Joan Miller is the President of an advertising agency. One of the adjustments a staff accountant made at the end of July was $360 for unpaid wages of the secretary. Joan Miller might ask, "Why go to the trouble of making this adjustment? Why worry about

it? Doesn't everything come out in the end, when the secretary is paid in August? Because wages expense in total is the same for the two months, isn't the net income in total unchanged?" Give three reasons why adjusting entries can help Joan Miller assess the performance of the business. (Net income was $1,600.)

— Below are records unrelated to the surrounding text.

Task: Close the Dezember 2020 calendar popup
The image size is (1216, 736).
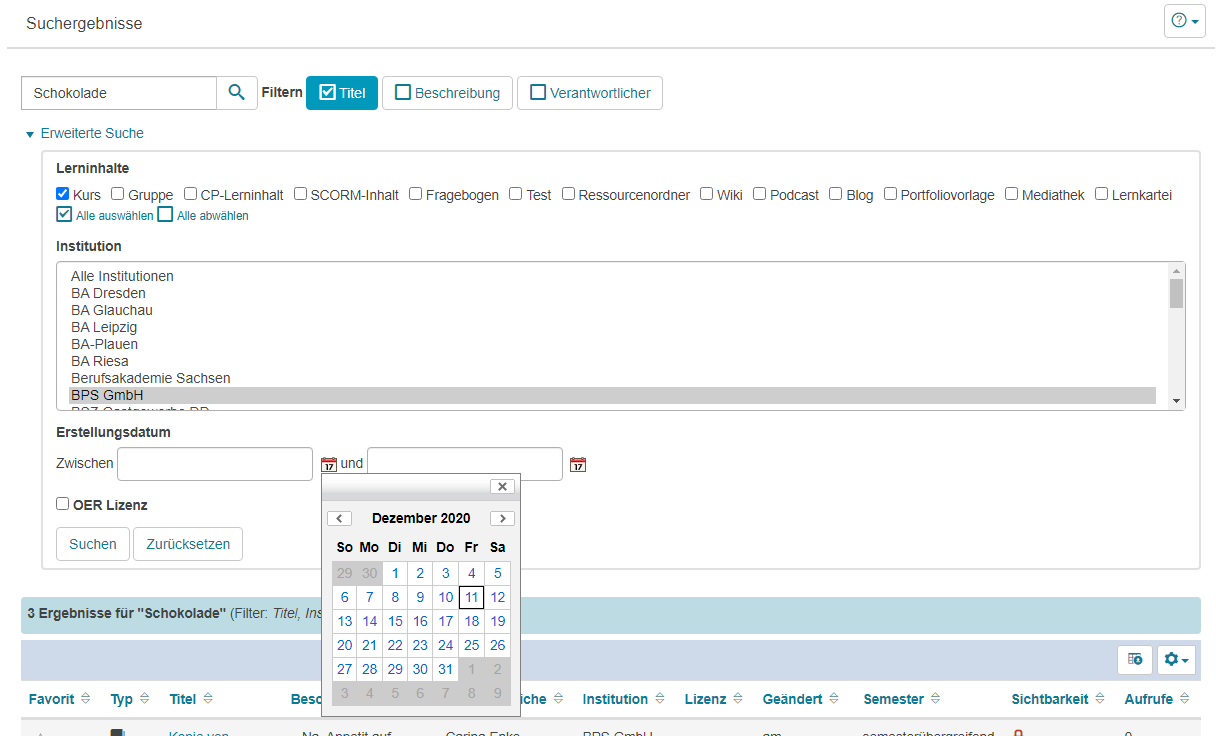Action: coord(502,487)
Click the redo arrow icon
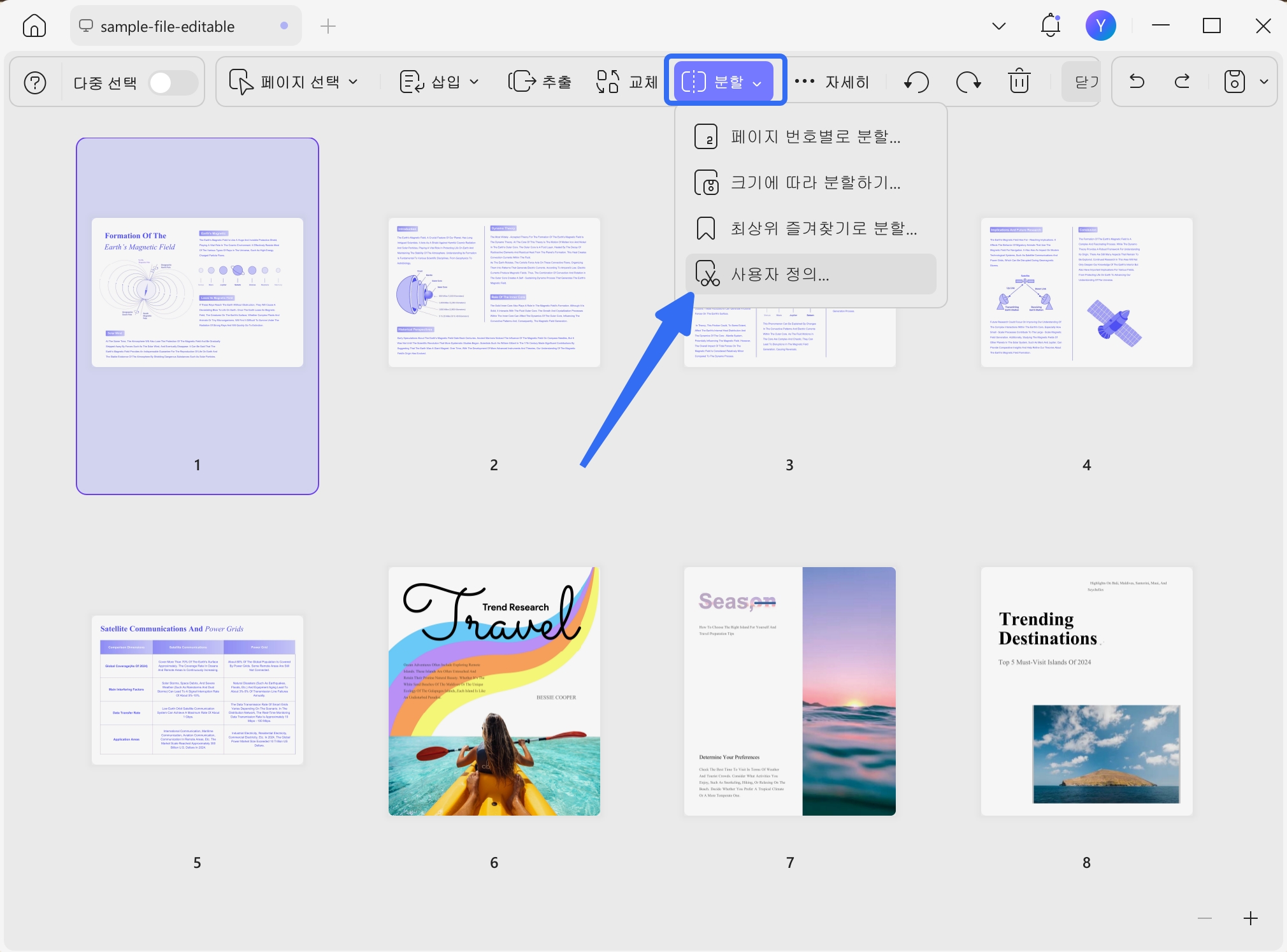The height and width of the screenshot is (952, 1287). coord(1183,82)
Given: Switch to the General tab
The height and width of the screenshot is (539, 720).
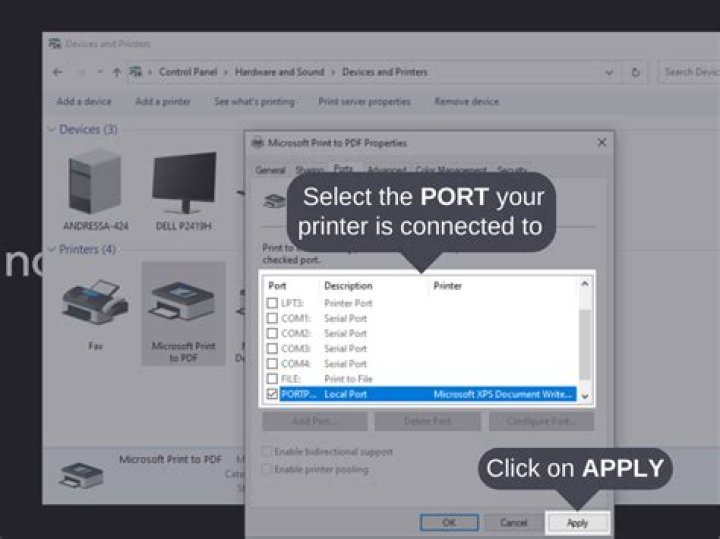Looking at the screenshot, I should tap(270, 171).
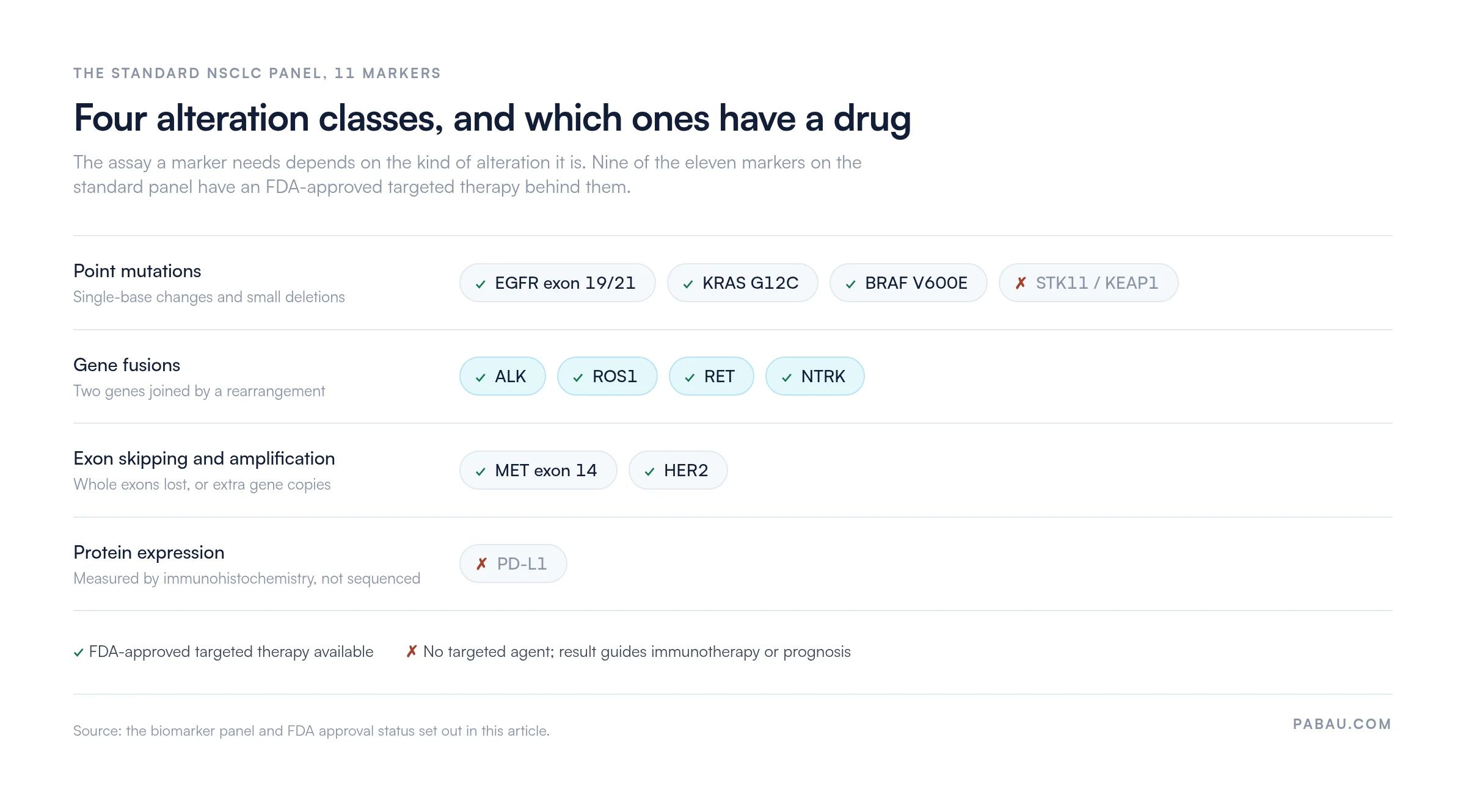Click the checkmark icon in the EGFR exon 19/21 chip
1466x812 pixels.
pos(481,284)
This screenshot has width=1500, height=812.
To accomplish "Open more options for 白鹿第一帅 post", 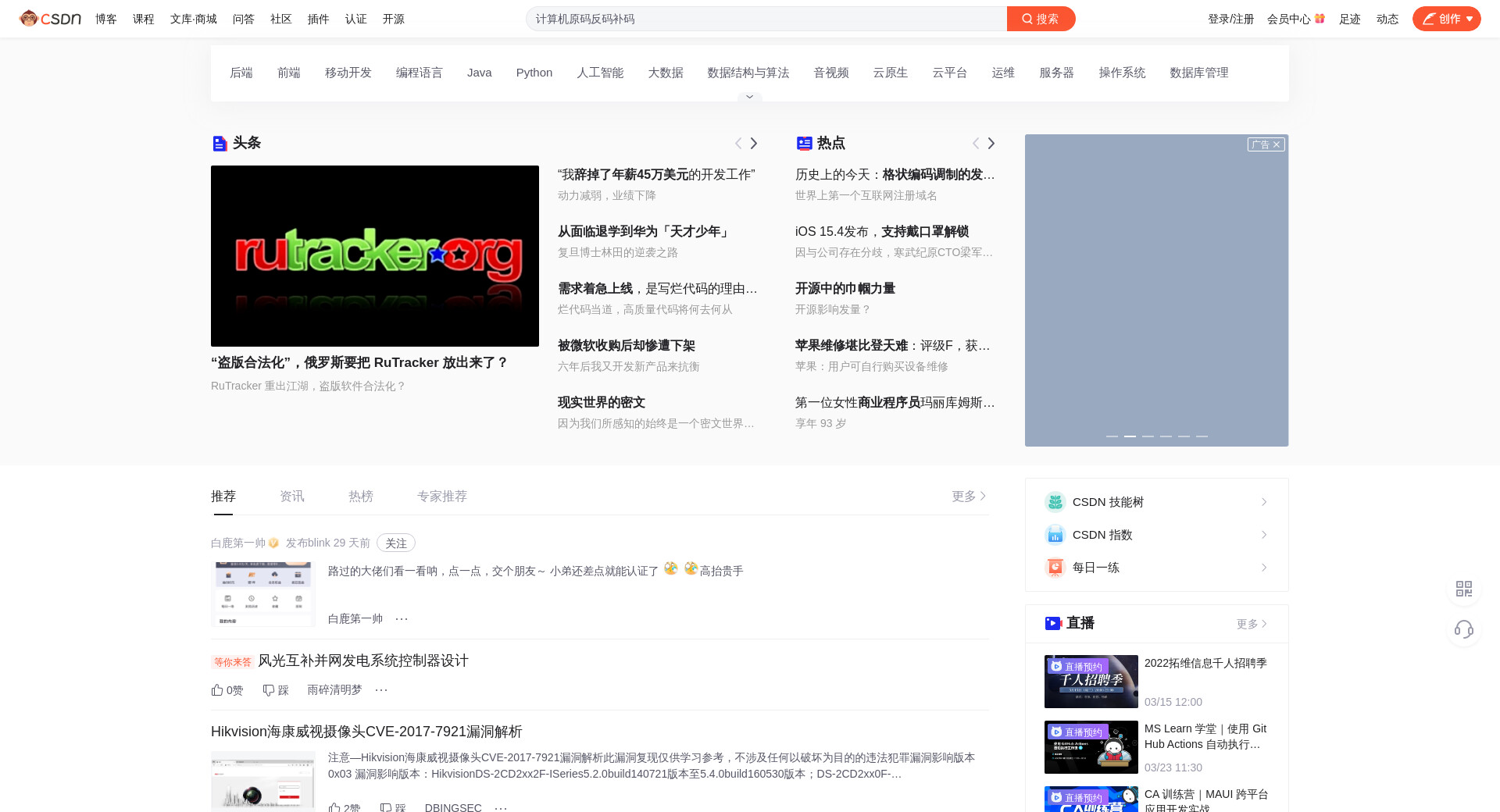I will pyautogui.click(x=402, y=619).
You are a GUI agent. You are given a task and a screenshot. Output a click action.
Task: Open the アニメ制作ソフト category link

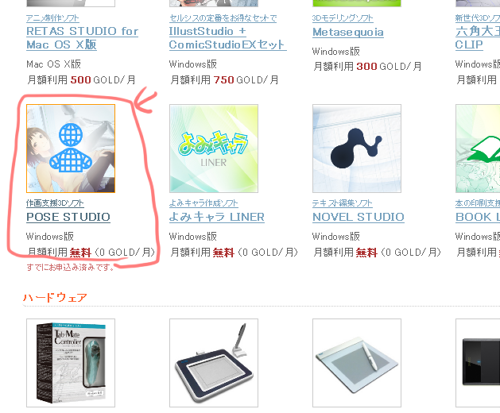coord(53,18)
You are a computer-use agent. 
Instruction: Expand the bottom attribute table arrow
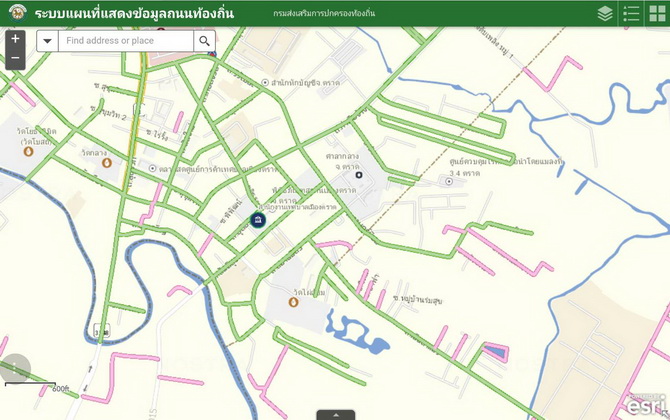click(335, 414)
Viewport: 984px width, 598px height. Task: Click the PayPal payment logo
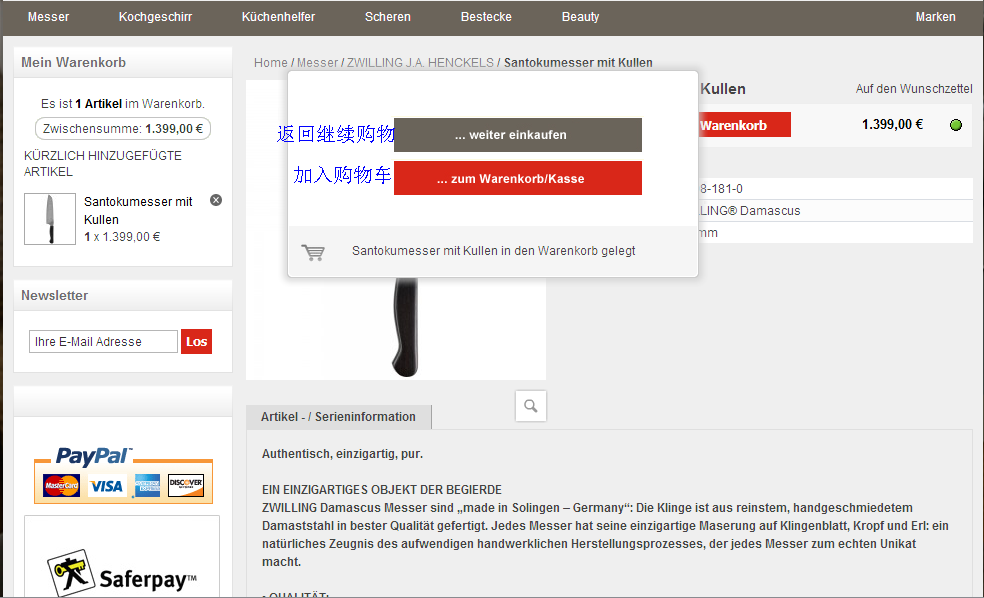[123, 474]
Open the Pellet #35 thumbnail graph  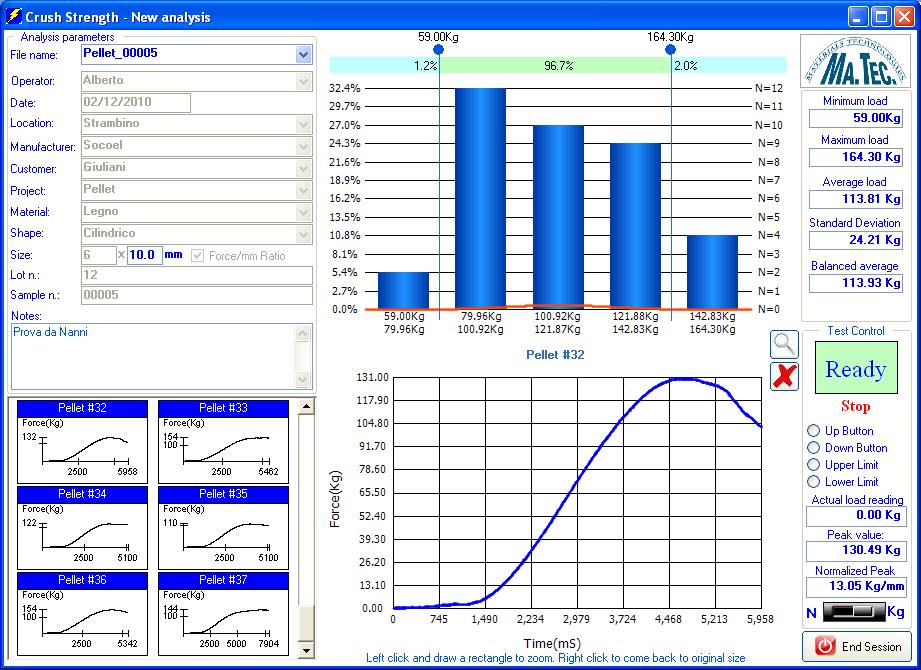[223, 528]
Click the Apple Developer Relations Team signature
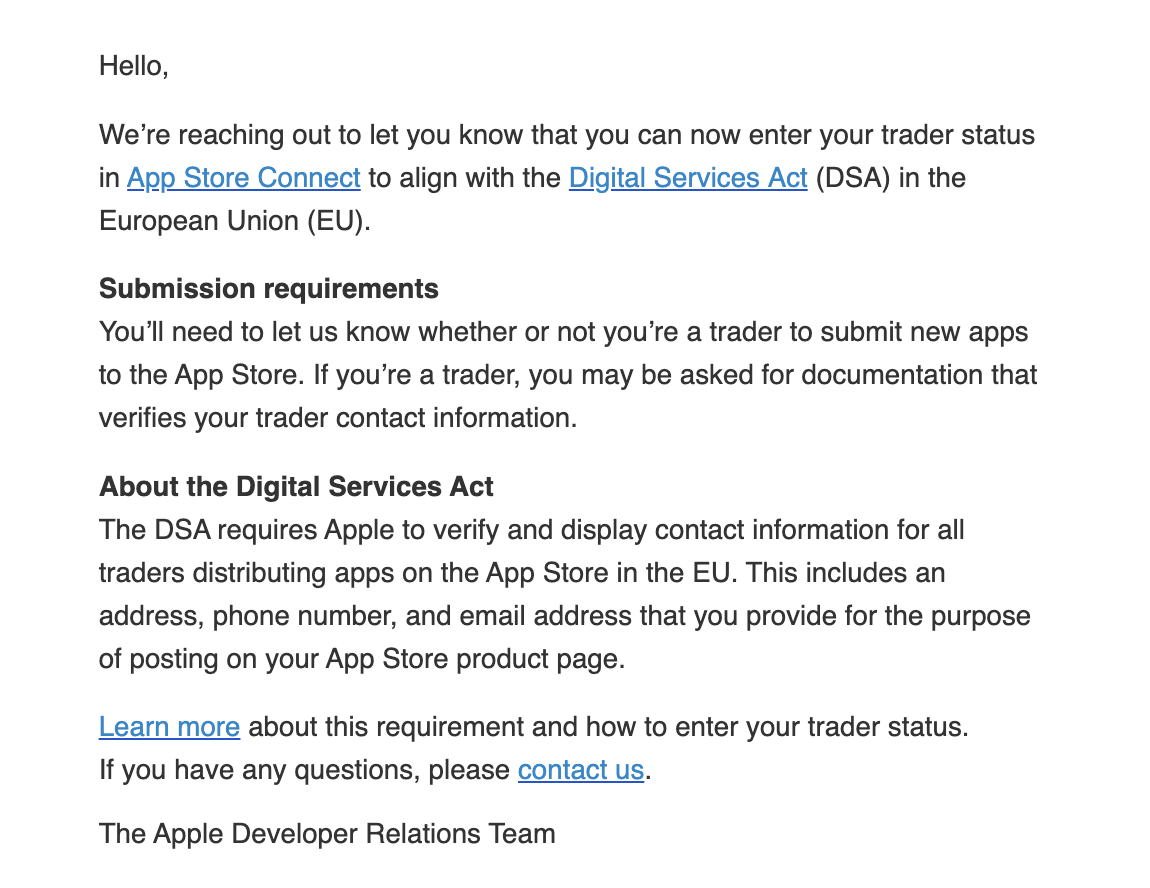 click(x=327, y=833)
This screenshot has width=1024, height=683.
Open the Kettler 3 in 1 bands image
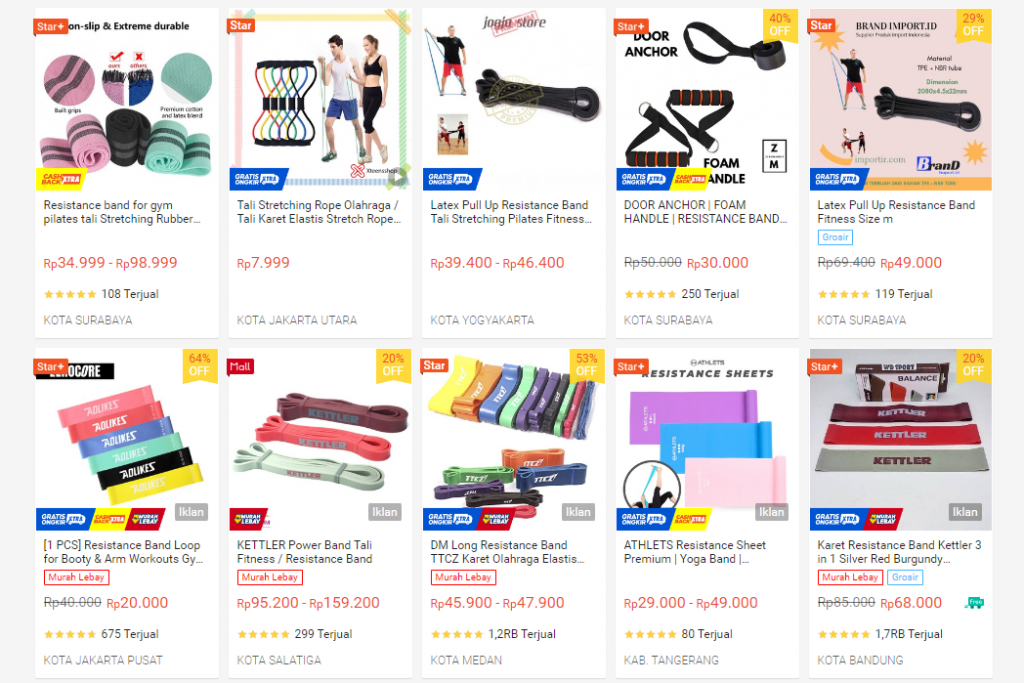coord(901,439)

Adjusting entries are important because they help accountants compile information that is useful to shareholders and managers. First, adjusting entries are necessary to measure income and financial position in a relevant and useful way. Joan Miller should know how much the agency has earned each month and what its liabilities and assets are on the last day of the month. For instance, if the accrued wages for the secretary are not recorded, the agency's income will be overstated by $360, or 22.5 percent ($360 / $1,600). Second, adjusting entries allow financial statements to be compared from one accounting period to the next. Joan Miller can see whether the company is making progress toward earning a profit or if the company has improved its financial position. If the adjustment for accrued wages is not recorded, not only will the net income for July be overstated by $360, but the net income for August (the month when payment will be made) will be understated by $360. This error will make August's earnings, whatever they may be, appear lower than they actually are. Third, even though one adjusting entry may seem insignificant, the cumulative effect of all adjusting entries can be great.